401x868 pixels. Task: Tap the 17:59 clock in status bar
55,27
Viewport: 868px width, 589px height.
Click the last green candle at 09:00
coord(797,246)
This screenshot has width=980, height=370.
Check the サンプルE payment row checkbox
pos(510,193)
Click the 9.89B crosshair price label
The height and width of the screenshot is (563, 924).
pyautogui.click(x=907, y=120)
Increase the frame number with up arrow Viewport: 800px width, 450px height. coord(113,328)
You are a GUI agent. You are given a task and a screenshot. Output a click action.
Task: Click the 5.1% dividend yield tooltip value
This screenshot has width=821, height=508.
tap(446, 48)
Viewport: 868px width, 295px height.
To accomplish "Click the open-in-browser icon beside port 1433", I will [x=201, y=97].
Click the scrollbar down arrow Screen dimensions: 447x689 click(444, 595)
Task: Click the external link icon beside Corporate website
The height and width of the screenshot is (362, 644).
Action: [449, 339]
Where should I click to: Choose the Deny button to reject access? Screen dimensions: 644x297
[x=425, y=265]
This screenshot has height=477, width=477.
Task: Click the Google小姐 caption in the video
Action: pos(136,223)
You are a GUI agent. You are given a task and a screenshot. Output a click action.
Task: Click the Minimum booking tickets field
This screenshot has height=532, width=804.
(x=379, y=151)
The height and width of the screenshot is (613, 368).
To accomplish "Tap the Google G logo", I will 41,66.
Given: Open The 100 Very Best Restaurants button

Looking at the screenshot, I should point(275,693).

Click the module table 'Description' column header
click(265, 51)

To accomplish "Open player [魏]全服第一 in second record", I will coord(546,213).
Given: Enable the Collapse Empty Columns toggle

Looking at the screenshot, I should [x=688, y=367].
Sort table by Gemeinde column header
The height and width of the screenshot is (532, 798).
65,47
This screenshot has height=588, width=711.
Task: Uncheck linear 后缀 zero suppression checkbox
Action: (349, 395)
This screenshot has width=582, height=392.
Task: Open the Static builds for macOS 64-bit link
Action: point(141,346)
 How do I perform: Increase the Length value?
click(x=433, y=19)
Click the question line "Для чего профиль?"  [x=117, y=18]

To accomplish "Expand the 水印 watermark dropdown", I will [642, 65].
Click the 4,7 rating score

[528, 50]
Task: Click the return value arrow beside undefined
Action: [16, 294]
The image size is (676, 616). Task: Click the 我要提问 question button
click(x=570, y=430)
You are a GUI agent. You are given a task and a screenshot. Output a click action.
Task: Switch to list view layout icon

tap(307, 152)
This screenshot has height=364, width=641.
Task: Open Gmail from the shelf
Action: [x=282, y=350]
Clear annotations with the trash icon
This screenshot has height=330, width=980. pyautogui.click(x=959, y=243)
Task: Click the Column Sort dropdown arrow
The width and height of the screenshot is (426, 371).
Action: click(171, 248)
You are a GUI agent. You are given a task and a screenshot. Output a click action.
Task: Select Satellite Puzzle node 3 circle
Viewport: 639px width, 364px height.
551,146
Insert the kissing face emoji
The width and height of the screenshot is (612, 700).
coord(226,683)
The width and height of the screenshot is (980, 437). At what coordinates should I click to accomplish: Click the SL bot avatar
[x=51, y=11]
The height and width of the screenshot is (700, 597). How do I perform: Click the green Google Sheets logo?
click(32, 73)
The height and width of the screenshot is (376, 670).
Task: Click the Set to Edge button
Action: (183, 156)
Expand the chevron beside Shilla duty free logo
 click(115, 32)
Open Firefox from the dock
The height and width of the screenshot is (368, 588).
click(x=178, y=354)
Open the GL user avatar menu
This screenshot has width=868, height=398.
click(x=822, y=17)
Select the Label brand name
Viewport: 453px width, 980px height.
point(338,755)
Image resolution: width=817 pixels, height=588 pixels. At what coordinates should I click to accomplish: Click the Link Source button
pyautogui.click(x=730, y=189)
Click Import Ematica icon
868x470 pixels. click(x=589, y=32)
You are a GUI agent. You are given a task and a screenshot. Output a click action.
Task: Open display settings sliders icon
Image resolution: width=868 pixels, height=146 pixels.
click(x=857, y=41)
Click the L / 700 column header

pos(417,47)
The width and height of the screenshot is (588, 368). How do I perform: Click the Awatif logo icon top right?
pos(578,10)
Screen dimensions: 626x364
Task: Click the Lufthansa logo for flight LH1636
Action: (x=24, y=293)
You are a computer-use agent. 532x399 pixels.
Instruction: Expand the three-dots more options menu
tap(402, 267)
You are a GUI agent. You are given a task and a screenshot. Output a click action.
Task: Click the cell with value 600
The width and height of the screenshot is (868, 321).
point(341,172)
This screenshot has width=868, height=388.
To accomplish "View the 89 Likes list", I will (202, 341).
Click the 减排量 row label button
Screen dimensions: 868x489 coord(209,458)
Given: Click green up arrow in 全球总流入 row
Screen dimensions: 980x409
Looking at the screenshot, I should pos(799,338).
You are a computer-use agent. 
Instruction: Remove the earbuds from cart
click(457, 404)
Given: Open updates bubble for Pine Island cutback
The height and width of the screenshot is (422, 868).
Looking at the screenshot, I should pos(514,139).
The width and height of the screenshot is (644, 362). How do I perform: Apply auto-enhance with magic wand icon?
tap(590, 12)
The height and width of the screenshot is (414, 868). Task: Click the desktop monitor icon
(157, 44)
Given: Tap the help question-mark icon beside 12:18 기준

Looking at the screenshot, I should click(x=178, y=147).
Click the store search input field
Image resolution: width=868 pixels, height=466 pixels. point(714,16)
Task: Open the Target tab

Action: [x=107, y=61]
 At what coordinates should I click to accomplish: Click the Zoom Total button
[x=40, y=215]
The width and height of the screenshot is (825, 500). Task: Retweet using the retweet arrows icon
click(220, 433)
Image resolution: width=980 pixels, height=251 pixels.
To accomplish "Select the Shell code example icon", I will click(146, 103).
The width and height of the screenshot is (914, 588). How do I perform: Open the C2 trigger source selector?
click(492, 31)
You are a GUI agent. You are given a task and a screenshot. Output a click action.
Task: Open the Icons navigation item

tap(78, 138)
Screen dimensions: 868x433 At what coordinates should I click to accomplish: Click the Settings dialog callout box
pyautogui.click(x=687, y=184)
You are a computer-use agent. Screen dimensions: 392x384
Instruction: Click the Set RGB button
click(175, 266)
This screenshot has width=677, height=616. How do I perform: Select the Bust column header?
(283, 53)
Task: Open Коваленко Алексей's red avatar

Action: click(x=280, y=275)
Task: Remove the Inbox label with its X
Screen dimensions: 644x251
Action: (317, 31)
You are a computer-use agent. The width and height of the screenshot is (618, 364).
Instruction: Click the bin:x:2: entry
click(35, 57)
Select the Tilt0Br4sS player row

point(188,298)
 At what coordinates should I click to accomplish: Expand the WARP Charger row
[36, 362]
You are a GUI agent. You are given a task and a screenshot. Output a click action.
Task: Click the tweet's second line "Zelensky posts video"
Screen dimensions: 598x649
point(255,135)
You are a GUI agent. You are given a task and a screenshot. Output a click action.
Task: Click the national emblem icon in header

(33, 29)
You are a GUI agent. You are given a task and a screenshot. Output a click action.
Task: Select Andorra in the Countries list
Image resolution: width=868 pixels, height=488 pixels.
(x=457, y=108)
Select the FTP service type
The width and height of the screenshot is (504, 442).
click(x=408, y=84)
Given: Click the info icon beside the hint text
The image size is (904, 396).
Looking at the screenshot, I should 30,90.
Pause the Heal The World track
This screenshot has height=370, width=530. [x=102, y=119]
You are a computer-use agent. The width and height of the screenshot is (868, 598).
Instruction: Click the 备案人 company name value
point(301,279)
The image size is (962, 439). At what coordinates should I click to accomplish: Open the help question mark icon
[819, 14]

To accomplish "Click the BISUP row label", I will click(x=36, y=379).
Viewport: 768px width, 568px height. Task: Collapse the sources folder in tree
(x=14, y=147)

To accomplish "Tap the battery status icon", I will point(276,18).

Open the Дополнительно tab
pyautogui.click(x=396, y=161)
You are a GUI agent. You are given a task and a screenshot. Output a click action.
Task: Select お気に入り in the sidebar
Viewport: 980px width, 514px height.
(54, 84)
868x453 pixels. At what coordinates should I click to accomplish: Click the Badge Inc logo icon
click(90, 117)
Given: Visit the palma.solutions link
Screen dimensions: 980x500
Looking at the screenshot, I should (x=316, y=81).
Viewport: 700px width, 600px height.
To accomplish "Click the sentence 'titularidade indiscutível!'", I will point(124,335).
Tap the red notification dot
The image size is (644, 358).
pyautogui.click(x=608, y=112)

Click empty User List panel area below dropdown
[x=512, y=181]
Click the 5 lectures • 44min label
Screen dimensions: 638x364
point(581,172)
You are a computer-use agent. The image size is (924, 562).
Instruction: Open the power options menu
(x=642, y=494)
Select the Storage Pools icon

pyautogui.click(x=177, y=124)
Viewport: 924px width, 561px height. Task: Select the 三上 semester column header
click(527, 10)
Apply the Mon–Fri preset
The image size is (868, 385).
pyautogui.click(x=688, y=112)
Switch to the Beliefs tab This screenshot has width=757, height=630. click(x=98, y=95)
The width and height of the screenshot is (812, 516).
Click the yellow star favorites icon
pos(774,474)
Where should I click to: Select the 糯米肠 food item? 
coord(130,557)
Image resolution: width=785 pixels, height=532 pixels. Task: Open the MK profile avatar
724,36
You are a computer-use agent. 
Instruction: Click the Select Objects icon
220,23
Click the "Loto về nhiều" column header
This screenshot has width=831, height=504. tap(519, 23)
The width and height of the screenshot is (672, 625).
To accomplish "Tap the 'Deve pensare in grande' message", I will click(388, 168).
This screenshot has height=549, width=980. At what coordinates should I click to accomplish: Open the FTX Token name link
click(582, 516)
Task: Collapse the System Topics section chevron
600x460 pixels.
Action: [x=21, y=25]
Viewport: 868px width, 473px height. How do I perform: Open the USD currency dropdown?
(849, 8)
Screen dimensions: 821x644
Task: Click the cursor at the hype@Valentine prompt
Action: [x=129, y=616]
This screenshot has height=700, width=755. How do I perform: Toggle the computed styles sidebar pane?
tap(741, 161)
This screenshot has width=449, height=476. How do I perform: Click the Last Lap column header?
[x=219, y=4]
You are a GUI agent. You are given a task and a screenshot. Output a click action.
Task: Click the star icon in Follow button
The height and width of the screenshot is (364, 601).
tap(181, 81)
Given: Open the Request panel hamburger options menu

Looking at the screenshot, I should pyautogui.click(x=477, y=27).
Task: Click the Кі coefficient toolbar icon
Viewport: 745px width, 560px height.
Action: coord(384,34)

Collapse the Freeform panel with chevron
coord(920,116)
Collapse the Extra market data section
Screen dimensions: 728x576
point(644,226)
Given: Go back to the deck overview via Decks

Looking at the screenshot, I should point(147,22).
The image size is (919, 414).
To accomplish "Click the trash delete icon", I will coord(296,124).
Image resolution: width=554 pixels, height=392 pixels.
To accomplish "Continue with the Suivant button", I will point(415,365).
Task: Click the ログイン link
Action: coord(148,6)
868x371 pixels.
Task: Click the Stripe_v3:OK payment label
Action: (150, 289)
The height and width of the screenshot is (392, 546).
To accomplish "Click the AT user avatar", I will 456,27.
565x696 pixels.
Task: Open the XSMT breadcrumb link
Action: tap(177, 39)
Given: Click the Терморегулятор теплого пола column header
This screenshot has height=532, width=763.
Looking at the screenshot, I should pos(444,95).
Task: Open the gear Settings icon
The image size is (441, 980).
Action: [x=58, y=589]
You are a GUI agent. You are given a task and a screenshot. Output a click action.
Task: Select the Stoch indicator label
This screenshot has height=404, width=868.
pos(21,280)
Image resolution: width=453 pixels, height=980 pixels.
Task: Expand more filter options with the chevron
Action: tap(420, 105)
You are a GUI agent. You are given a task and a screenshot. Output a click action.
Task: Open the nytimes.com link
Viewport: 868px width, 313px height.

----------

All lines of the material that contain the string "section" are to be copied.

Task: Collapse the System Topics section chevron
Collapse the Extra market data section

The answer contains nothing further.